The Federation of Americans for Consumer Choice is the lead plaintiff in Texas, along with six named licensed insurance agents, four of whom have businesses in the Greater Dallas/Fort Worth area. The others are in Lubbock and El Paso. The Texas plaintiffs allege that the Department of Labor exceeded its authority by triggering higher standards of care from life agents through a new interpretation of fiduciary. The new interpretation is embodied in the 64-page preamble to a rule adopted in 2019 with postponed enforcement until Feb. 1, 2022.
The Texas plaintiffs said that the DOL’s new interpretation is a rehash of a rule originally adopted in 2016, but rebuked by a 2018 U.S. Fifth Circuit Court of Appeals decision, when the DOL’s fiduciary rule replaced the five-part test of a 1975 rule to determine which transactions fell within DOL’s regulatory reach. While DOL enforcement of the newest rule and its interpretation began Feb. 1, the rule itself does not repeal or replace the five-part test. Instead, the rule changes a prohibited transaction exemption that, under the preamble’s text, leads to the same end: Because he receives a commission, an insurance agent involved in the replacement of ERISA benefits with an IRA would become “categorized as an investment advice fiduciary under the 1975 rule” as he might have a continuing advisory investment role with his customer.

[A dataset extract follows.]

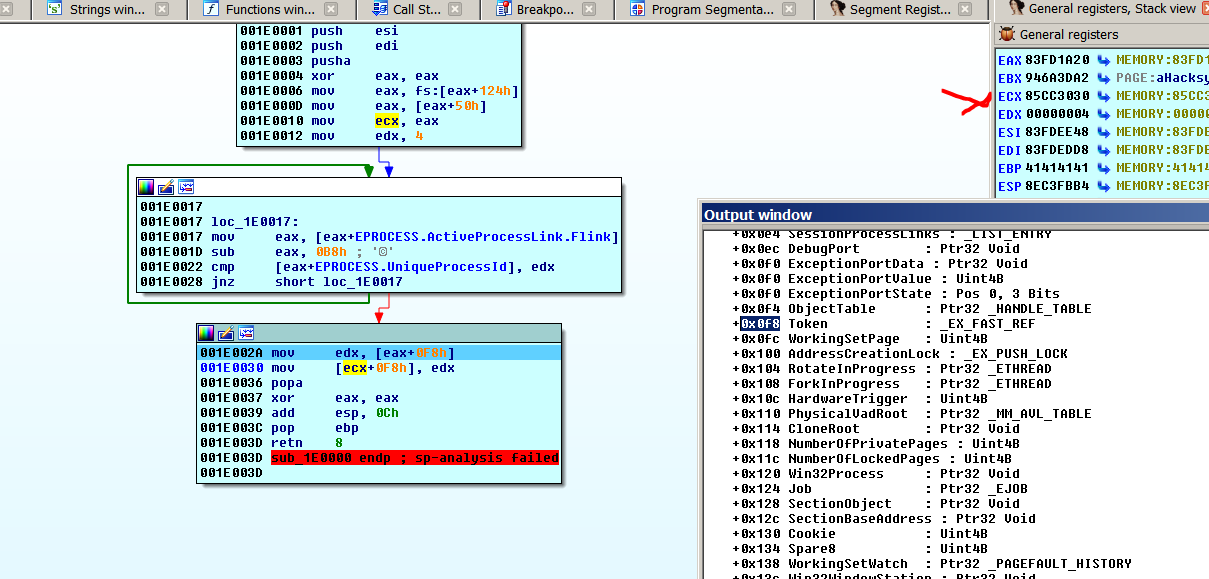Open color picker on bottom 001E002A block

point(207,333)
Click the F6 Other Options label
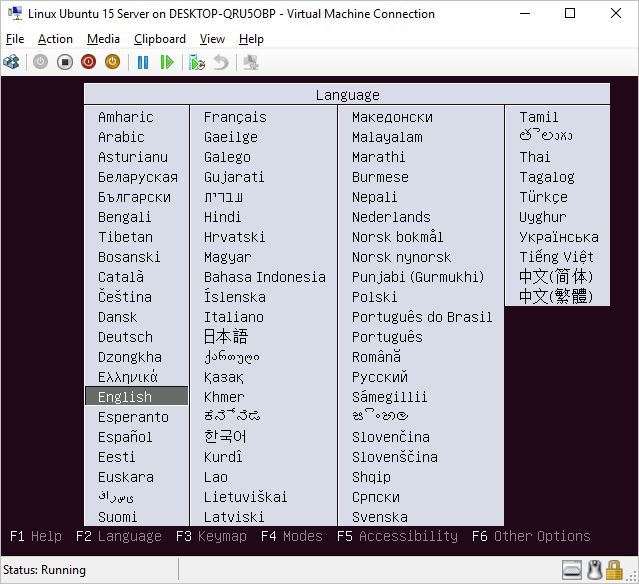This screenshot has width=639, height=584. 531,536
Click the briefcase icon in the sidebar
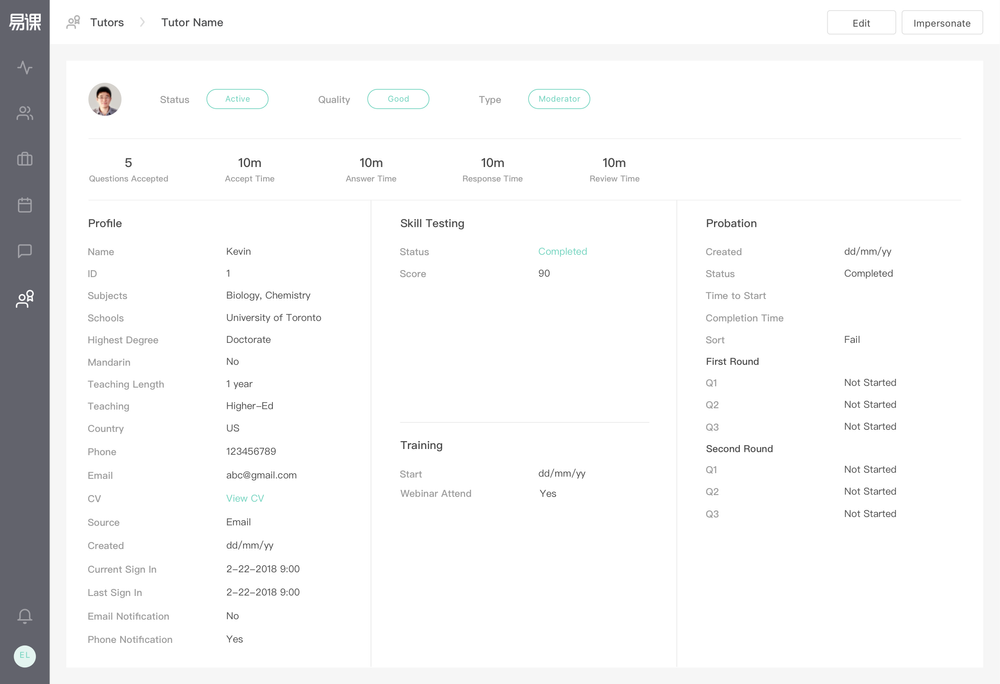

The petition quotes from the new rule’s purpose: “to regulate in an entirely new way hundreds of thousands of financial service providers and insurance companies in the trillion-dollar markets for ERISA plans and IRAs.” The plaintiffs argue that this effort by DOL is “impermissible” and inconsistent with the statutory provisions of ERISA and Internal Revenue Code, the same arguments that were used to nullify the 2016 rule.
The petition says, “Pouring the same old wine into a new bottle does not change the result.”
The American Council of Life Insurers released a white paper during the comment period for the rule predicting that the rule would result in the unintended consequence of 10 million households losing access to financial professionals and increase the wealth gap by reducing projected IRA balances of Black and Hispanic Americans by 20 percent over 10 years.
The Florida lawsuit is a complaint against the guidance issued by DOL regarding the new rule, where DOL makes it clear how it intends to enforce the rule. The ASA petition alleges that the guidance is in fact “rule” and should have been adopted in accordance with the Administrative Procedure Act which would have allowed for public comment.
“If the Department wanted to change its rules, it needed to go through the required notice-and-comment process – not through guidance documents,” the lawsuit says.
Texas plaintiffs include John Lown, Lown Retirement Planning, Dallas; David Messing, Collin County; Miles Financial Services, Lubbock; Jon Bellman, Bellman Financial, Collin County; Golden Age Insurance Group, El Paso, and V. Eric Couch, ProVision Brokerage, Denton County. All the agent plaintiffs are members of Federation of Americans for Consumer Choice. The lawsuit indicates that FACC has additional members who will be directly and adversely affected by the rule.